Data for this exercise
Start of Block
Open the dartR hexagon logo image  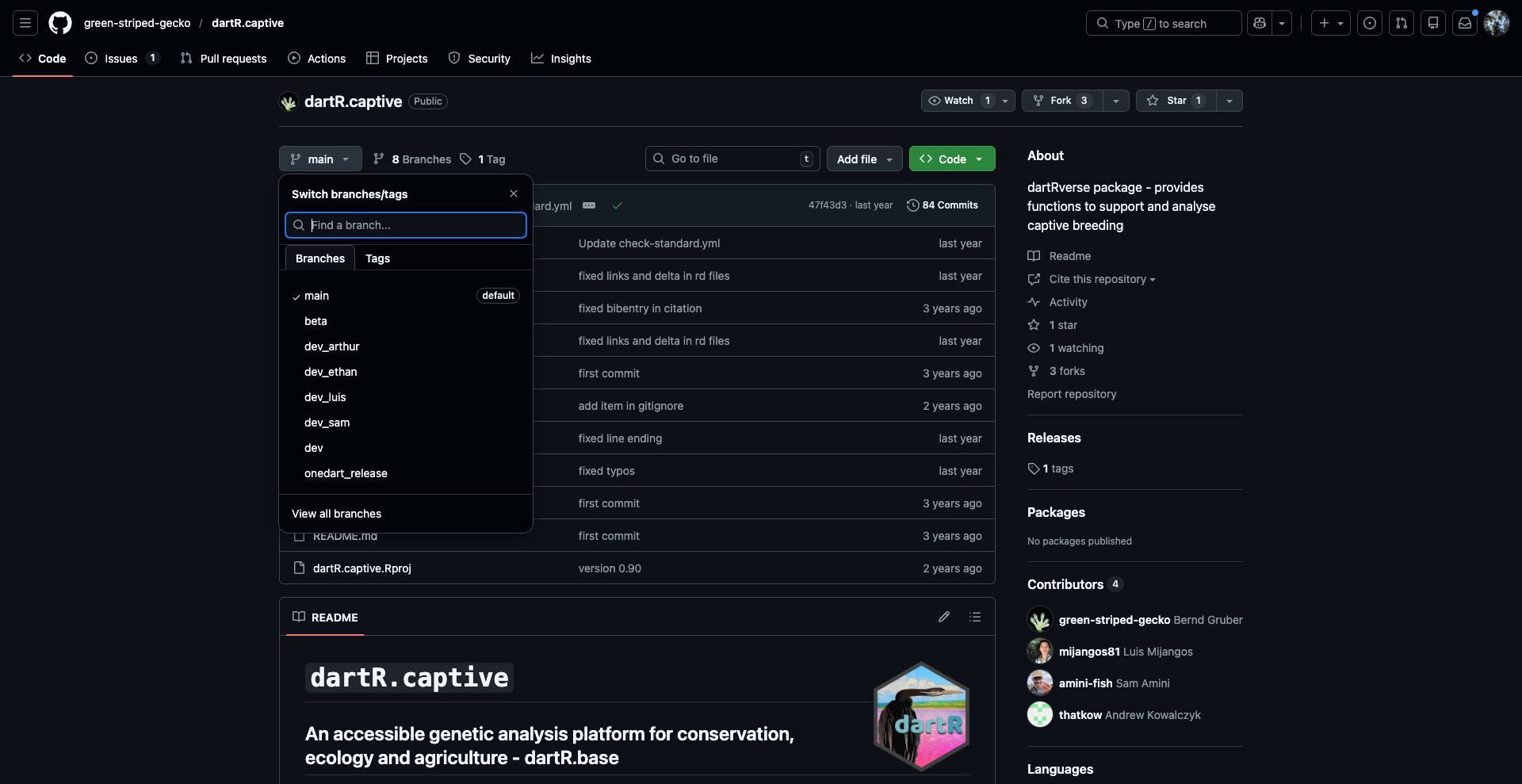pos(921,717)
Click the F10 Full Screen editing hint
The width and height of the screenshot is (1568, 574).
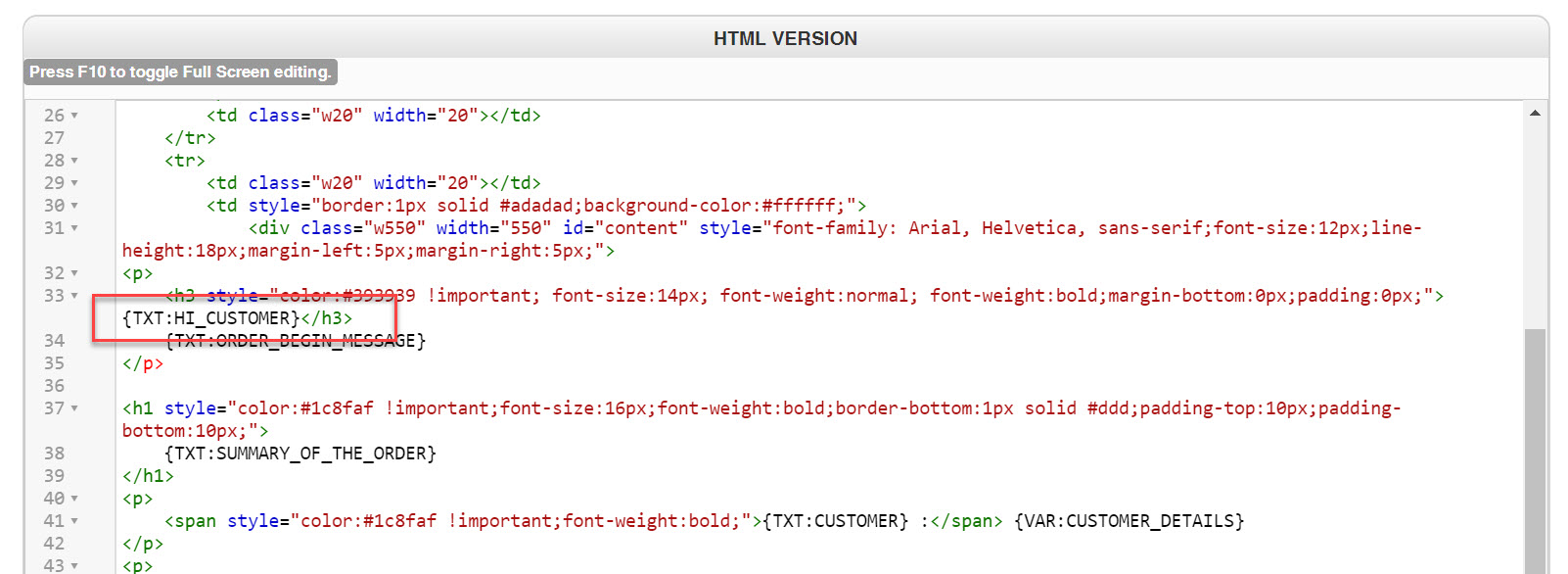tap(180, 72)
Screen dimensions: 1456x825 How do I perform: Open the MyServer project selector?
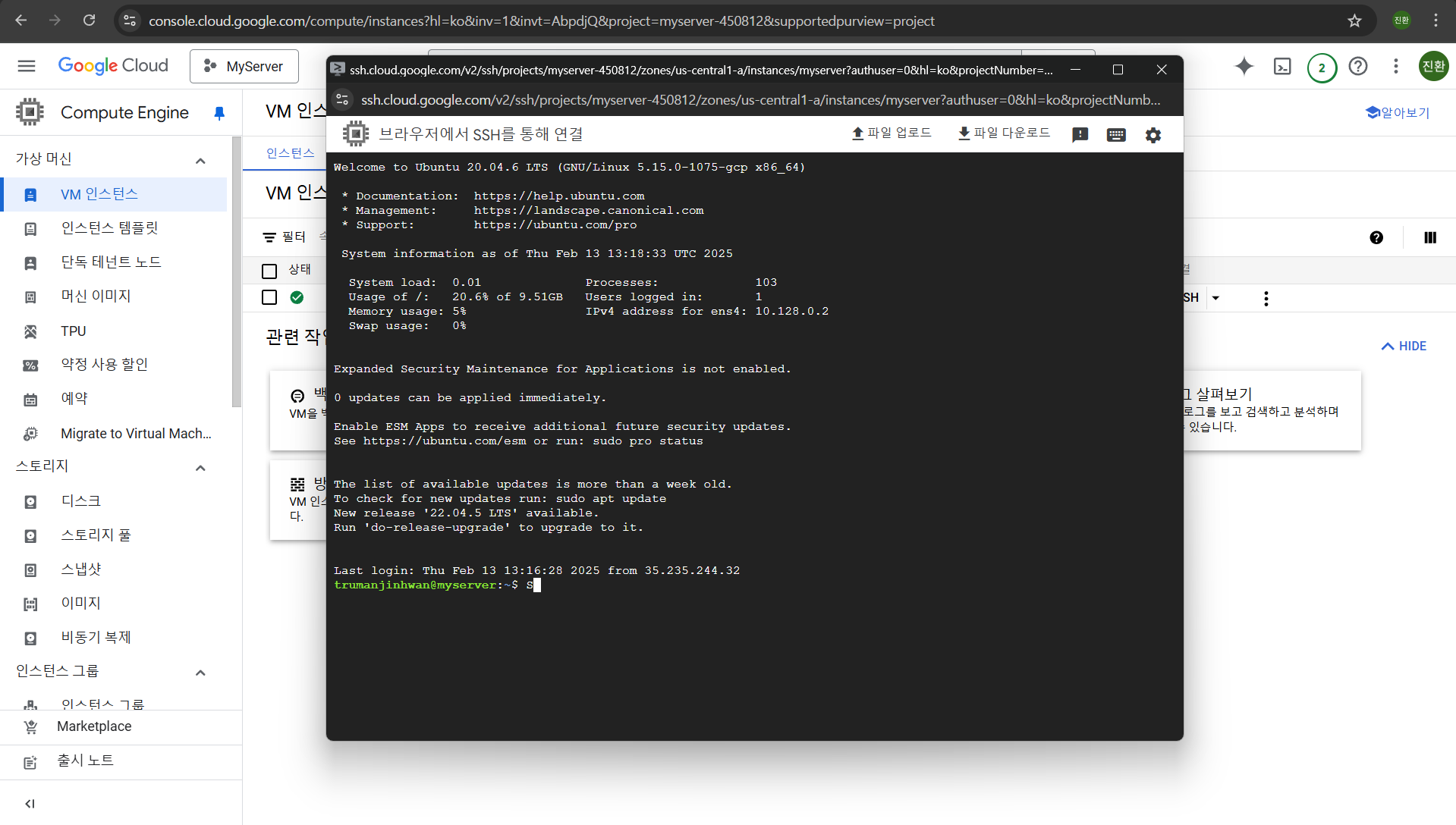[x=244, y=67]
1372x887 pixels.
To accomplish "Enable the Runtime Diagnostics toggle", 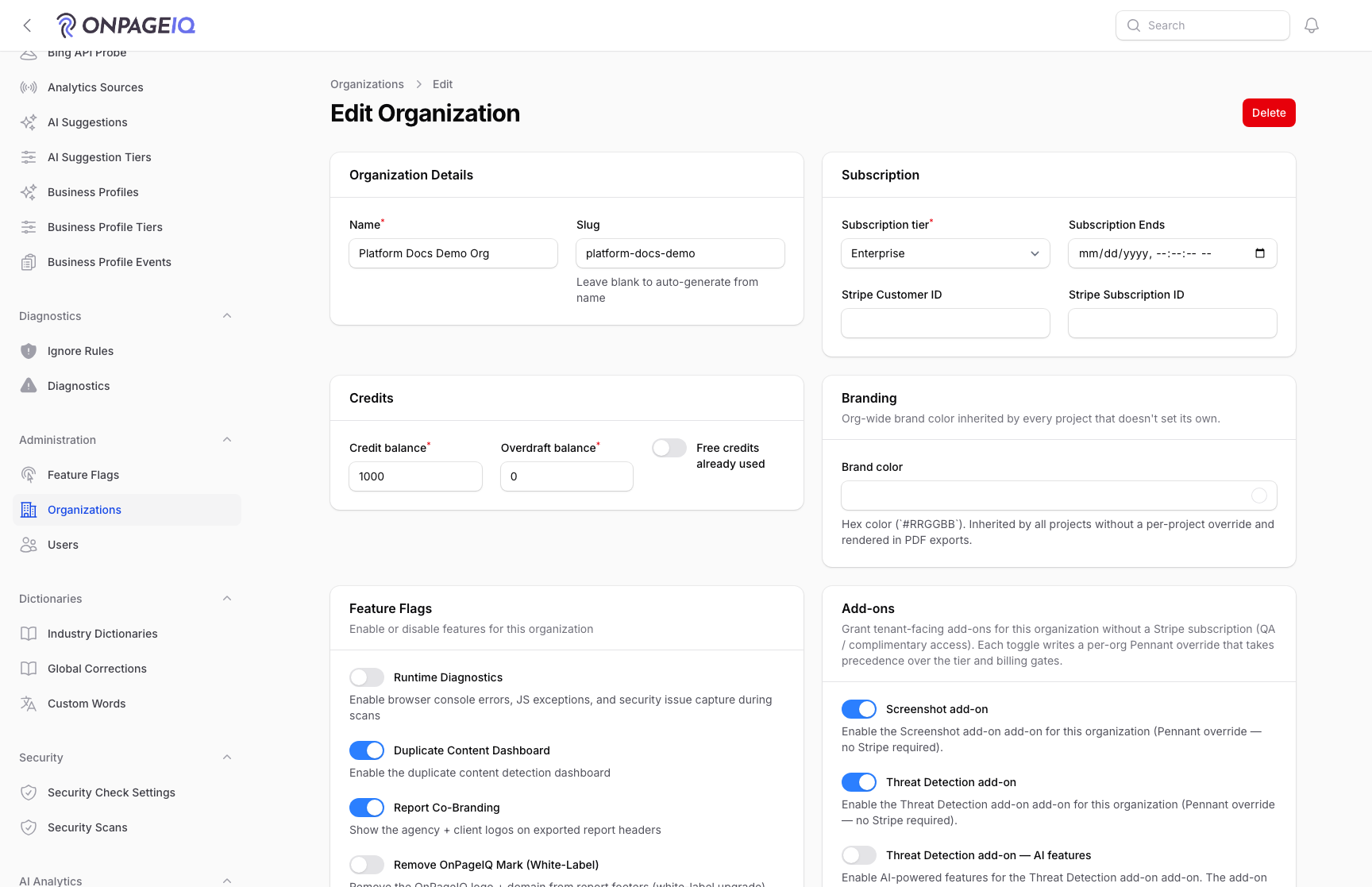I will (x=367, y=677).
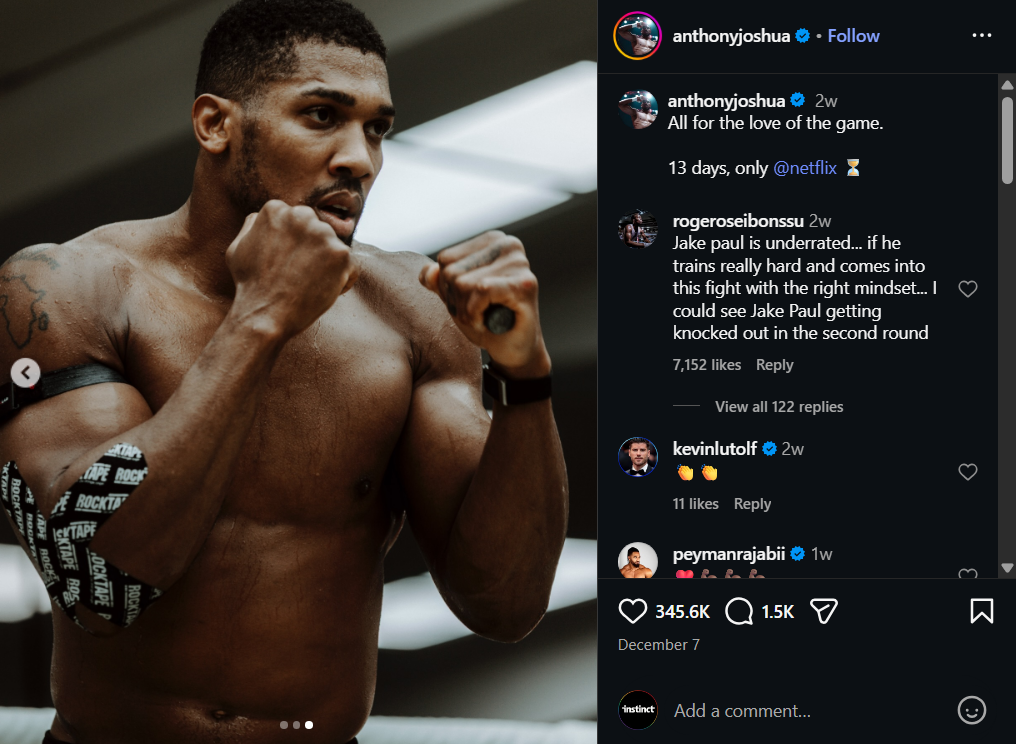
End of Block
Work item
Copy exactly the lines of the entries above from the one containing "The width and" through the one containing "1372x887 pixels.". Both end lines count; pictures do not.

Response area
The width and height of the screenshot is (1568, 574).
tap(180, 72)
Screen dimensions: 1456x825 How do I perform: Open the MyServer project selector?
[x=244, y=67]
1372x887 pixels.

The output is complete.